### Task details:
Produce an exact copy of the lines from the line that contains "Where should I click to: Choose" to the end of the listing below.

### Raw data:
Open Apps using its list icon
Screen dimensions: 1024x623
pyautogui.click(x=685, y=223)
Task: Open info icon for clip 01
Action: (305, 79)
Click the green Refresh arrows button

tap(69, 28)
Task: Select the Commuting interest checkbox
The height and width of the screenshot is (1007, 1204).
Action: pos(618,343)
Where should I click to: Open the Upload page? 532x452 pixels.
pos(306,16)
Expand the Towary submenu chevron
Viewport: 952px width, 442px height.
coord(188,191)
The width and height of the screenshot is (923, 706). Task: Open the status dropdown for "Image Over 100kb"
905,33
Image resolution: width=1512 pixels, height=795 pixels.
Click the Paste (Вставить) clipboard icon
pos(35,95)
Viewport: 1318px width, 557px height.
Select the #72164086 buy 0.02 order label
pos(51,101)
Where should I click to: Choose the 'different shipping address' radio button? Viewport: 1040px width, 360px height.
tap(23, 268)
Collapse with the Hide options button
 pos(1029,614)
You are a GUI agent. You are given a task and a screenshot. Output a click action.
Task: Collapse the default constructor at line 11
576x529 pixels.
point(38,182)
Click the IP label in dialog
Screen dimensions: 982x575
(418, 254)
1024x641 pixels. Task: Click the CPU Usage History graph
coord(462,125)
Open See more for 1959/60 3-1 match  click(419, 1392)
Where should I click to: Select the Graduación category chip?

### Exercise solution:
Where should I click to: Choose the 'different shipping address' radio button? Viewport: 1040px width, 360px height.
tap(23, 268)
Collapse with the Hide options button
 pos(1029,614)
You are a GUI agent. You are given a task and a screenshot. Output a click action.
Task: Collapse the default constructor at line 11
576x529 pixels.
point(38,182)
Click the IP label in dialog
Screen dimensions: 982x575
(418, 254)
1024x641 pixels. Task: Click the CPU Usage History graph
coord(462,125)
Open See more for 1959/60 3-1 match  click(419, 1392)
Where should I click to: Select the Graduación category chip?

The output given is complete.